## TASK A
According to the Kinect Rush review below, why does the avatar you create appear as a small kid?
## TASK B
In the Kinect Rush review below, how many chapters does each franchise have?

## EXTRACT PROVIDED
Kinect Rush: A Disney Pixar Adventure Review


Kinect Rush: A Disney Pixar Adventure
Developer: Asobo Studio
Publisher: Microsoft Game Studios
Platforms: Xbox 360 Kinect
Release Date: March 22, 2012
Price: $48.93 – Available Here


Pixar movies will always hold a special place in my heart, as they probably do with a lot of you. Watching a Pixar or Disney film has always allowed me to journey back to a time when things were simpler, chocolate and ice cream were all I really cared about, and I could achieve pure happiness simply by tuning in to one of those awesome movies. Kinect Rush lets you not only relive the wonder of these movies, but become a part of it and interact with your favourite animated characters.


Kinect Rush involves five different franchises: Toy Story, Up!, Cars, Ratatouille, and The Incredibles. Arguably some of the most successful and popular animated franchises, and for good reason. My personal favourite was Toy Story, I couldn’t wait to interact and explore the world of the toys. And I was right, Toy Story had some of my favourite levels and integrated all of the control options seamlessly while also giving you somewhat of a good work out.

But first thing’s first. You are allowed to create an avatar, which reflects your own features, including eyes and turned into a small kid. Because that’s the age that this game is sort of geared towards, but whatever, it’s still an awesome game for those of us who are legally able to drink in the US. You are given free reign at the Pixar Park, an awesome adventure park with a bunch of other super friendly kids who are all eager to play games with you.

You make your way around the park by swinging your arms back and forth and turning your shoulders to turn. This sometimes isn’t as responsive as it could be, but it isn’t the worst. There isn’t much to else to do in the park apart from head to the different sections where you can play imagination games with kids and play chapters of each different franchise story. There are seven chapters for each franchise, which you unlock by earning points. Points can be earned according to the time it takes you to finish the chapter, as well as how many coins you collect during the chapter.

## GIVEN INFORMATION
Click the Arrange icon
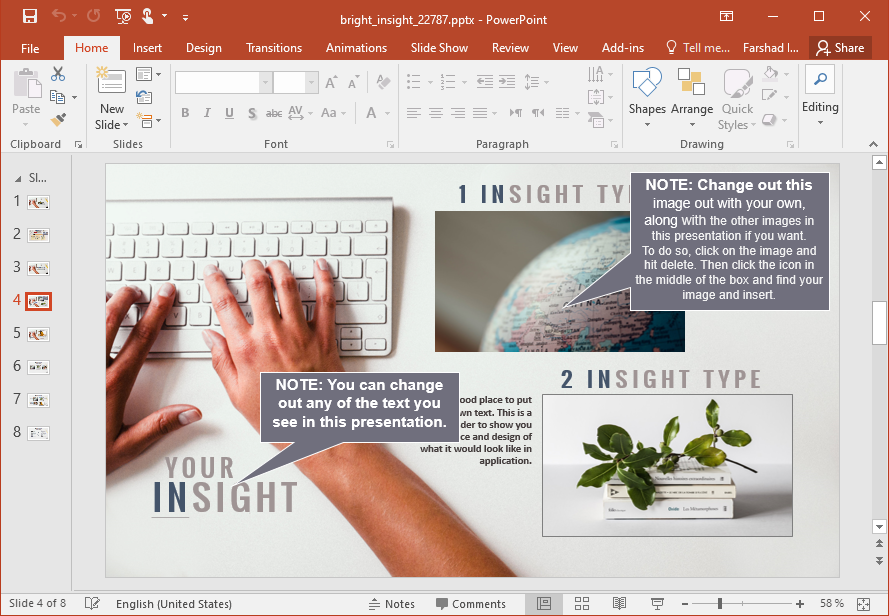Screen dimensions: 889x616 [x=691, y=97]
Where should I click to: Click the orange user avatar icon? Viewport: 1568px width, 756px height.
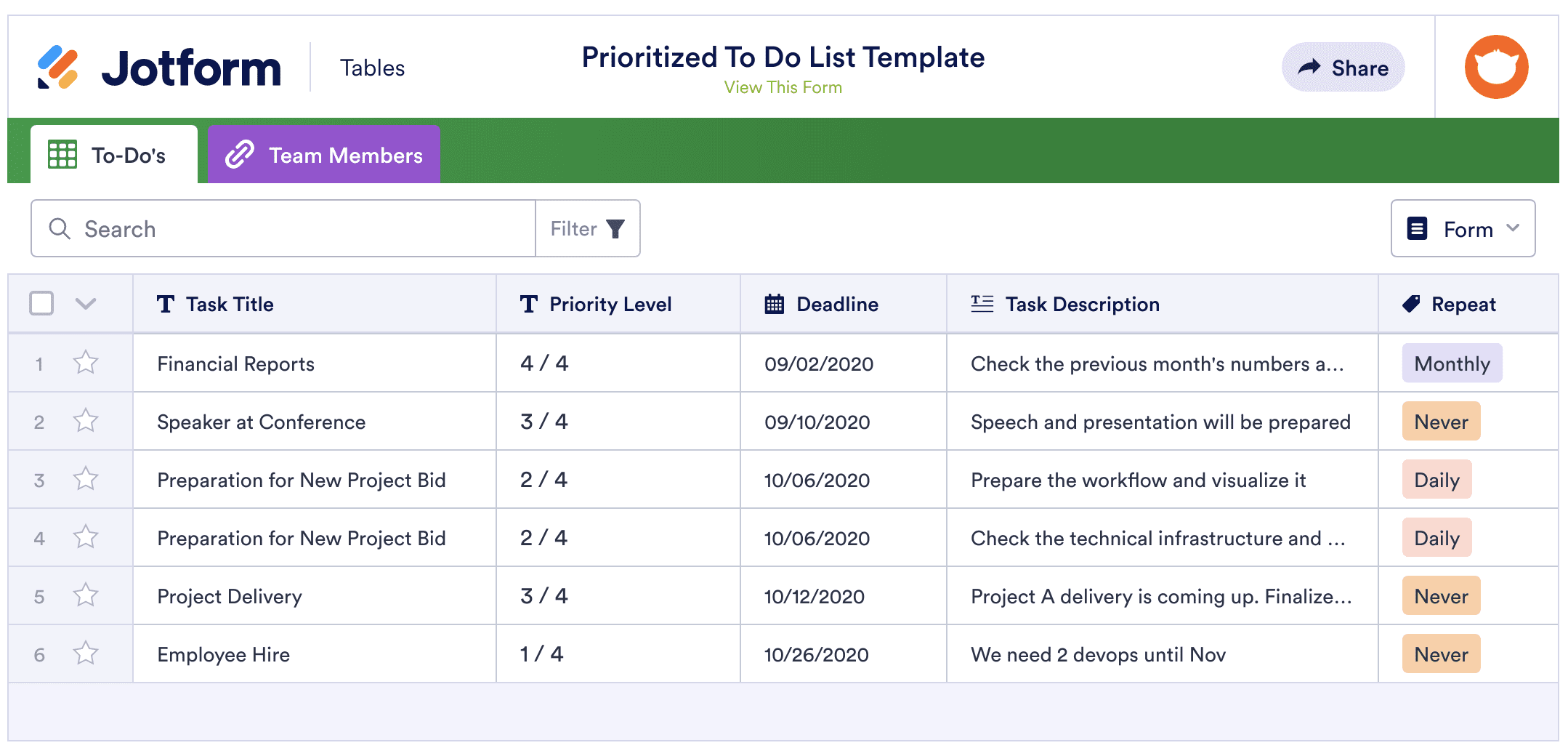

## FINAL RESULT A
The avatar is turned into a small kid because that is roughly the age group the game is aimed at.

## FINAL RESULT B
Seven chapters.